La espera de cielo va más allá del deseo. La esperanza se fundamenta no en nuestras ansias, sino en Dios mismo, en su voluntad y en su poder. Dios quiere para nosotros el cielo; es decir, “que todos los hombres se salven y lleguen al conocimiento de la verdad” (1 Tm 2,4). La condenación, el infierno, no responde al deseo de Dios, sino que lo contradice, de un modo semejante a como lo contradice el pecado. Tal como enseña el Catecismo, el infierno es el “estado de autoexclusión definitiva de la comunión con Dios y con los bienaventurados” (n. 1033). A pesar de Dios, a pesar de su amor benevolente, por decirlo así, podemos condenarnos, si hacemos mal uso de nuestra libertad.

Pero, ¿qué es el cielo? No podremos ni desearlo ni esperarlo sin imaginar de algún modo en qué consiste. Benedicto XVI nos proporciona una especie de descripción, basándose en los datos de la fe: “Sería [el cielo] el momento del sumergirse en el océano del amor infinito, en el cual el ‘tempo’ – el antes y el después – ya no existe. Podemos únicamente tratar de pensar que este momento es la vida en sentido pleno, sumergirse siempre de nuevo en la inmensidad del ser, a la vez que estamos desbordados simplemente por la alegría” (Spe salvi, 12).

El cielo es, por consiguiente, “amor infinito”, “vida plena” y “alegría”. No es una experiencia o una realidad completamente ajena a la que podemos tener en la tierra, pero sí es una experiencia desbordante, que, a lo sumo, podemos pregustar en anticipo. El amor humano no es “infinito”, ya que – si lo humano se limitase a lo terreno – hasta el amor tendría fin y término. Bastaría con la desaparición de los que son amados y de los que aman. Tampoco la vida temporal, pese a conocer momentos de plenitud – esos momentos que parecen detener el tiempo – , es plena, ya que está siempre amenazada por la provisionalidad y la contingencia. Y la alegría, que nos hace sospechar horizontes más amplios, limitada a nuestras solas fuerzas es un sentimiento perecedero.

Sólo Dios rompe los límites, porque Él, entrando en nuestra vida y en nuestra historia, puede convertir lo finito en infinito, lo provisional en definitivo y la alegría amenazada en alegría para siempre. Dios, haciéndose humano, nos hace divinos y siembra en nuestro corazón, por pura gracia, la fe, la esperanza y la caridad.

La alegría que proviene de Dios nunca es solitaria, sino siempre solidaria. Es una alegría compartida. El deseo y la esperanza del cielo nos abren a los otros, a los demás, a los que están a nuestro lado. Nuestra alegría, que Dios hace completa, no prescinde del gozo de la compañía de los que son como nosotros; en primer lugar, de aquellos que hemos amado en esta tierra y que esperamos seguir amando, con un amor más fuerte, en el cielo.

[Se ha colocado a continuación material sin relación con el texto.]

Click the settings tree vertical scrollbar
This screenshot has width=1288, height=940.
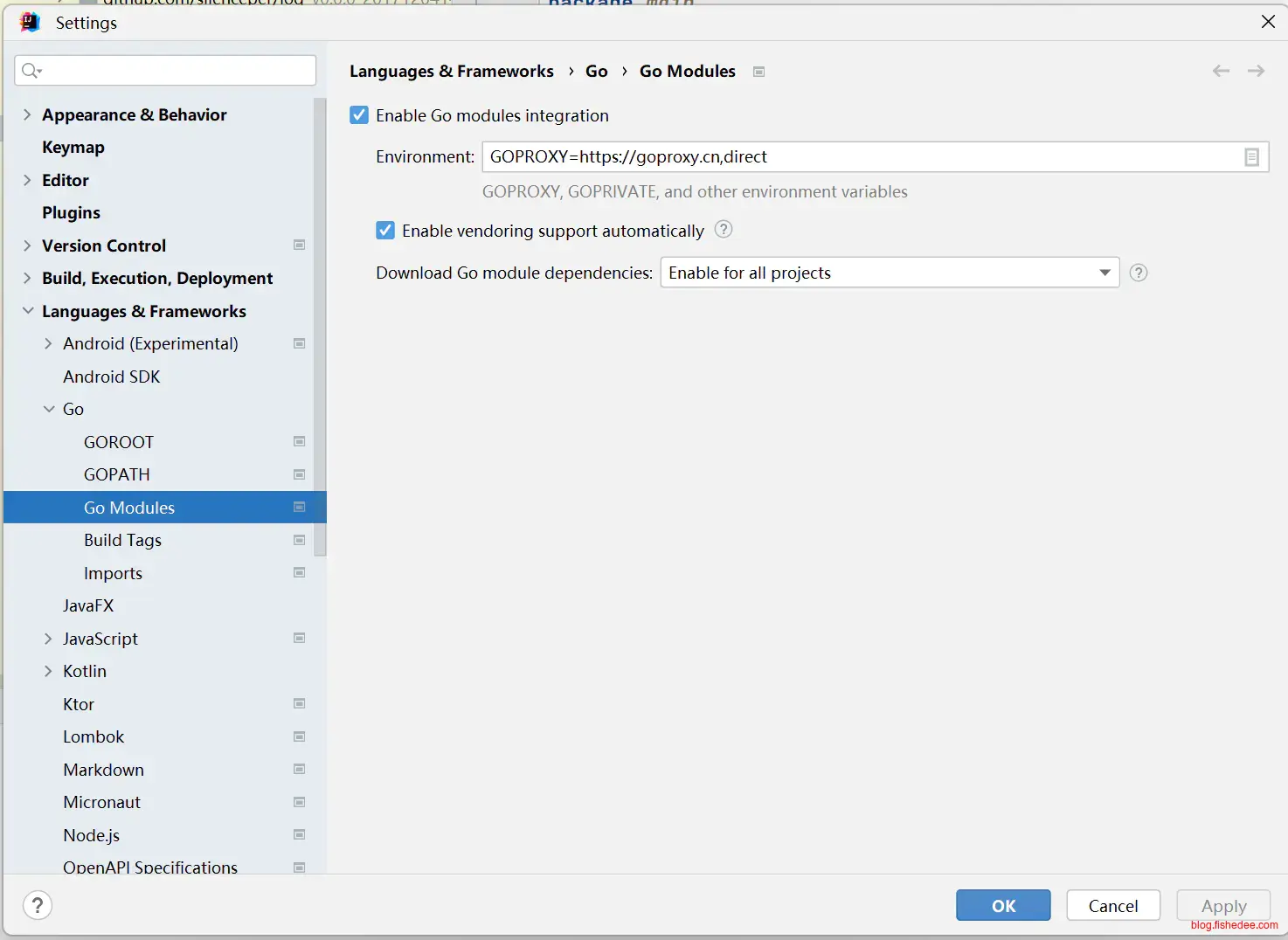point(320,328)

En la travesía de la tierra, en medio de la oscuridad del exilio, de las noches en las que sólo alumbra la pequeña lámpara de la fe, se alza María, la Estrella de la esperanza. Sí, el cielo es para los hombres, porque en el cielo está María, la primera criatura.

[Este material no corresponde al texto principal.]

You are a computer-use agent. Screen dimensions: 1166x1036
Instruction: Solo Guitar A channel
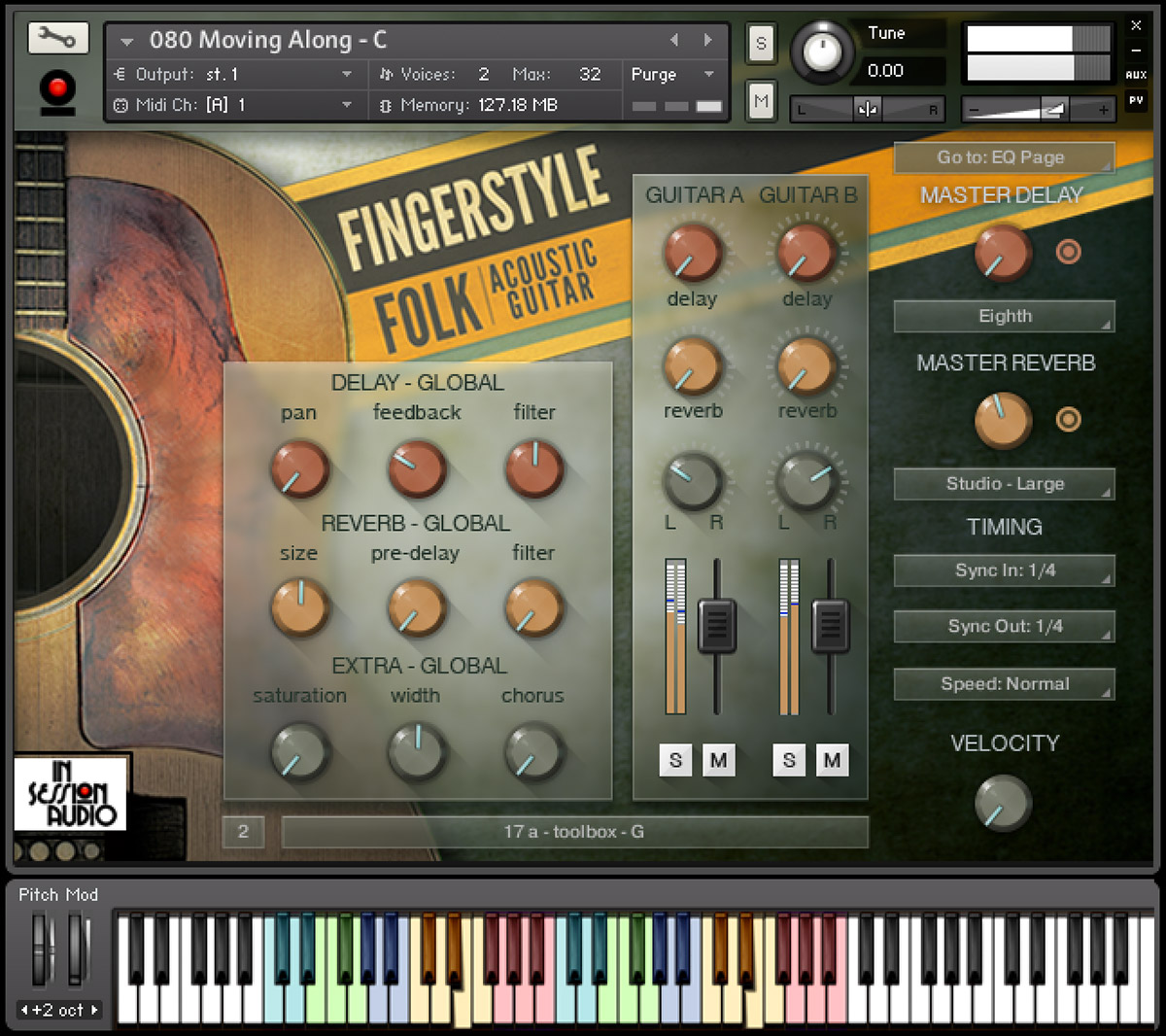[x=675, y=760]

Se alzan también las pequeñas luces – las “luces cercanas”, que dice el Papa - , de los santos, de esa “muchedumbre inmensa” de la que habla el libro del Apocalipsis en la que reconoceremos a tantos amigos nuestros, a tantas personas que viven no sólo en nuestro recuerdo, sino sobre todo en el recuerdo de Dios. Una memoria capaz de darles verdadera vida, de concederles el cielo.

Guillermo Juan Morado.

(Fuente: G. Juan Morado, “El camino del discípulo", Cobel Ediciones, Alicante 2011, 91-95).